Please copy out the entries below exactly, beginning with the line that contains "Open the 50 followers link" and ending with the line that contains "You are a computer-use", and include nothing outside that span.
....
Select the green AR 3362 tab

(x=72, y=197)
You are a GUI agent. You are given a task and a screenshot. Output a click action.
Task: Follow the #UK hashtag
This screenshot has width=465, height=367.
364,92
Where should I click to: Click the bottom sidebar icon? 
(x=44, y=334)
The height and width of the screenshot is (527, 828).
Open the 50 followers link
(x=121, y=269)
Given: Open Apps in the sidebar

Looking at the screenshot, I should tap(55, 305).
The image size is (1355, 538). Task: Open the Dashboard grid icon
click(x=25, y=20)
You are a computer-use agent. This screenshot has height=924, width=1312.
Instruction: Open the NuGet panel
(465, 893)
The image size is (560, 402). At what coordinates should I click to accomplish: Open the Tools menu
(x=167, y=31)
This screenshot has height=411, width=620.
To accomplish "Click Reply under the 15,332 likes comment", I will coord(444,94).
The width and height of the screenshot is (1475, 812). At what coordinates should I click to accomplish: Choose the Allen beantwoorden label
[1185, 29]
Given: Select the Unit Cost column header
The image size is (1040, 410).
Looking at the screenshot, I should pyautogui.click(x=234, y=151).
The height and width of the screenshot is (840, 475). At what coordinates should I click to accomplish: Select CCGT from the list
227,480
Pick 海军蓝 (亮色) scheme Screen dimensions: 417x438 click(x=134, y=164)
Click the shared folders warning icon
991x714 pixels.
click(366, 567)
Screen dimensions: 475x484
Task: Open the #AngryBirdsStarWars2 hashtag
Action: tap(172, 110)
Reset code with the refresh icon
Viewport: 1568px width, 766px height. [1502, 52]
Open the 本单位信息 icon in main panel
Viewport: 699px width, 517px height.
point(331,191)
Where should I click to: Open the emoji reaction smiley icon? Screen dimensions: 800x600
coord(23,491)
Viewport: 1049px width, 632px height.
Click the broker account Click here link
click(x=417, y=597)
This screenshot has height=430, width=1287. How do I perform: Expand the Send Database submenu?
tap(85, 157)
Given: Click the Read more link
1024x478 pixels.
....
■ **ANSWER SECTION**:
Open the 50 followers link
(x=121, y=269)
Given: Open Apps in the sidebar

Looking at the screenshot, I should tap(55, 305).
The image size is (1355, 538). Task: Open the Dashboard grid icon
click(x=25, y=20)
You are a computer-use agent. This screenshot has height=924, width=1312.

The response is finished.